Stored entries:
----------------
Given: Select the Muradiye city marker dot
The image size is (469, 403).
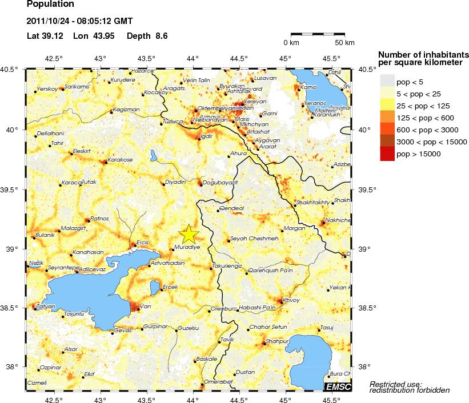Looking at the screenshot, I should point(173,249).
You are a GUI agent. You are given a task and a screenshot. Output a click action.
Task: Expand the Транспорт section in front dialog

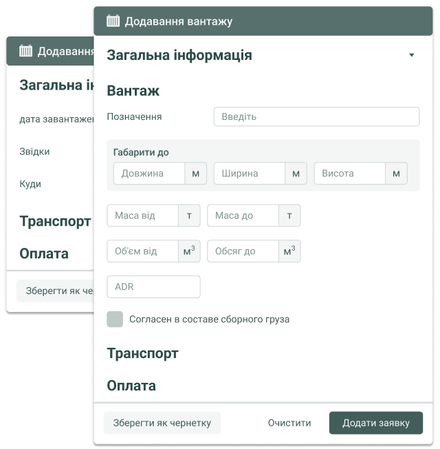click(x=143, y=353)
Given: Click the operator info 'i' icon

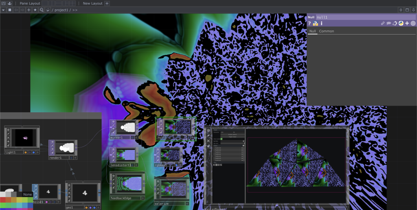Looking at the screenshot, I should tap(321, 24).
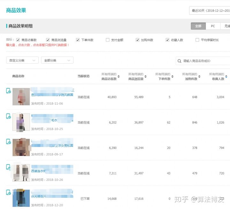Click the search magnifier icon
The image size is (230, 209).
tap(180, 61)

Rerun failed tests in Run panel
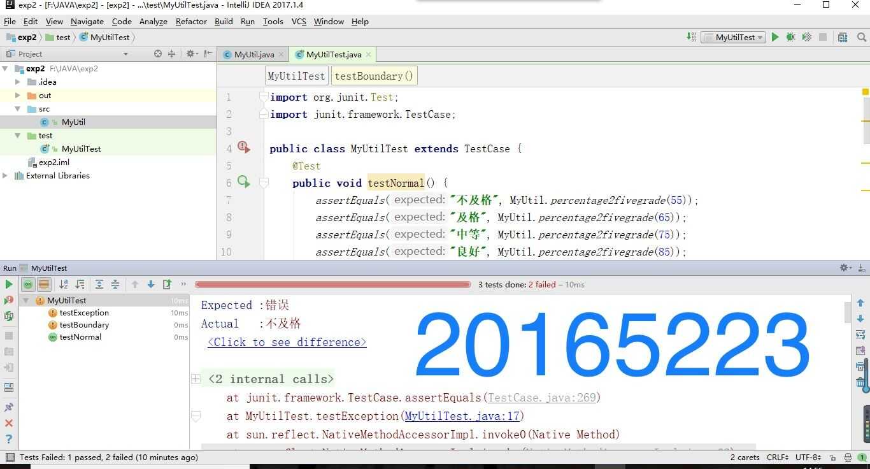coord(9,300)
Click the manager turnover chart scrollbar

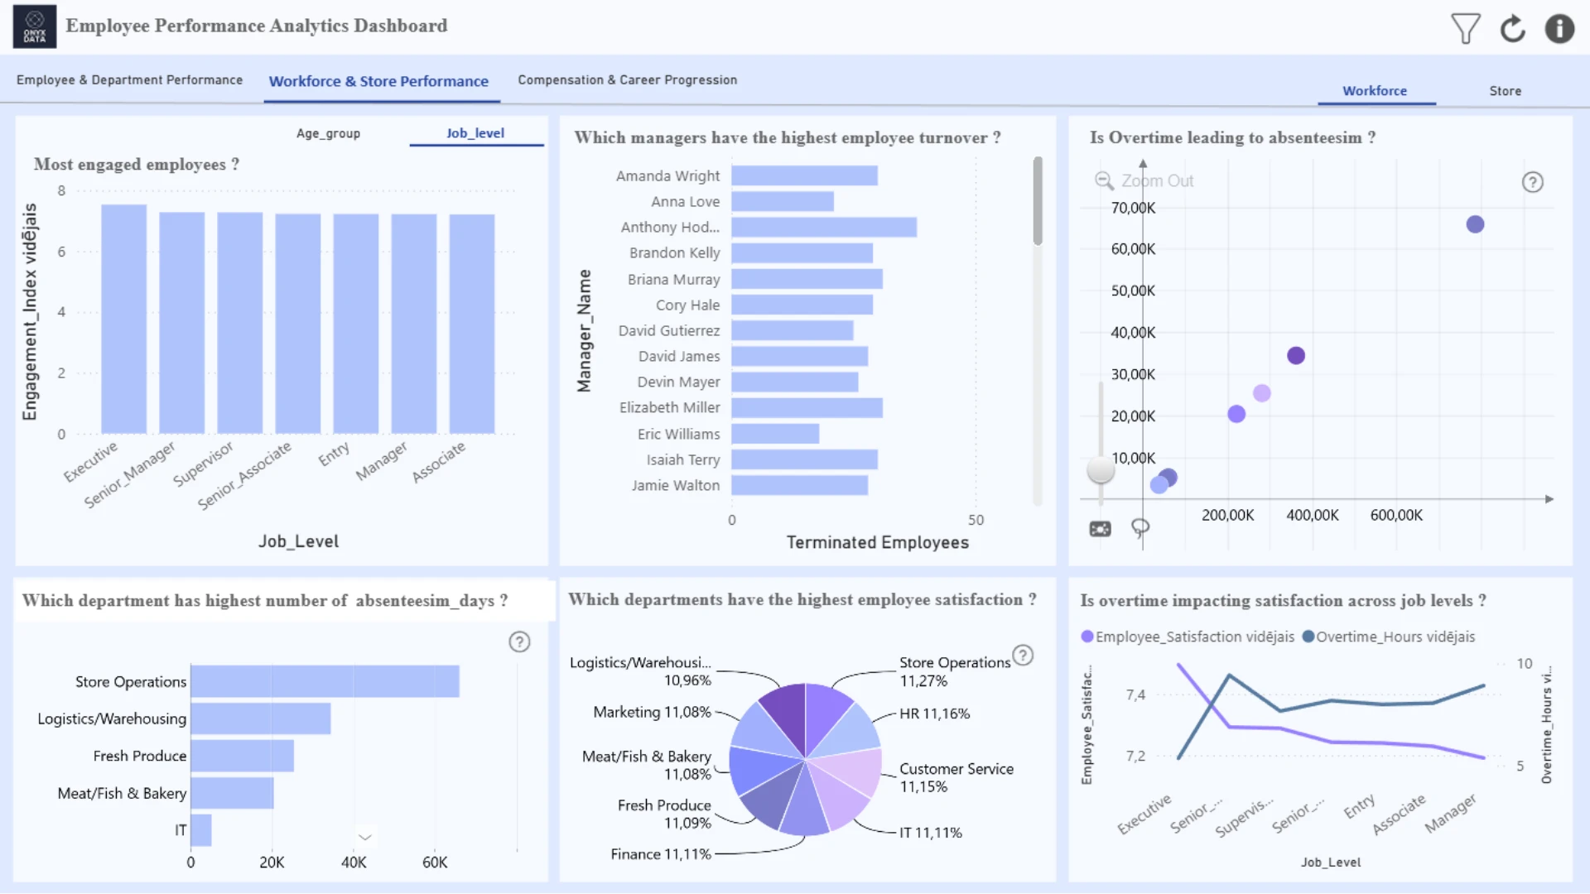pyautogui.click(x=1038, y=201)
----------------
> _Aim of the exercise_: Set down exactly, line for line, the data from the line that contains "Given: Click the operator info 'i' icon" through its last line, keeping pictures out.

> _Response area_:
Given: Click the operator info 'i' icon

Looking at the screenshot, I should tap(321, 24).
Click the search magnifier icon
The image size is (230, 209).
tap(180, 61)

Rerun failed tests in Run panel
coord(9,300)
Click the manager turnover chart scrollbar

pyautogui.click(x=1038, y=201)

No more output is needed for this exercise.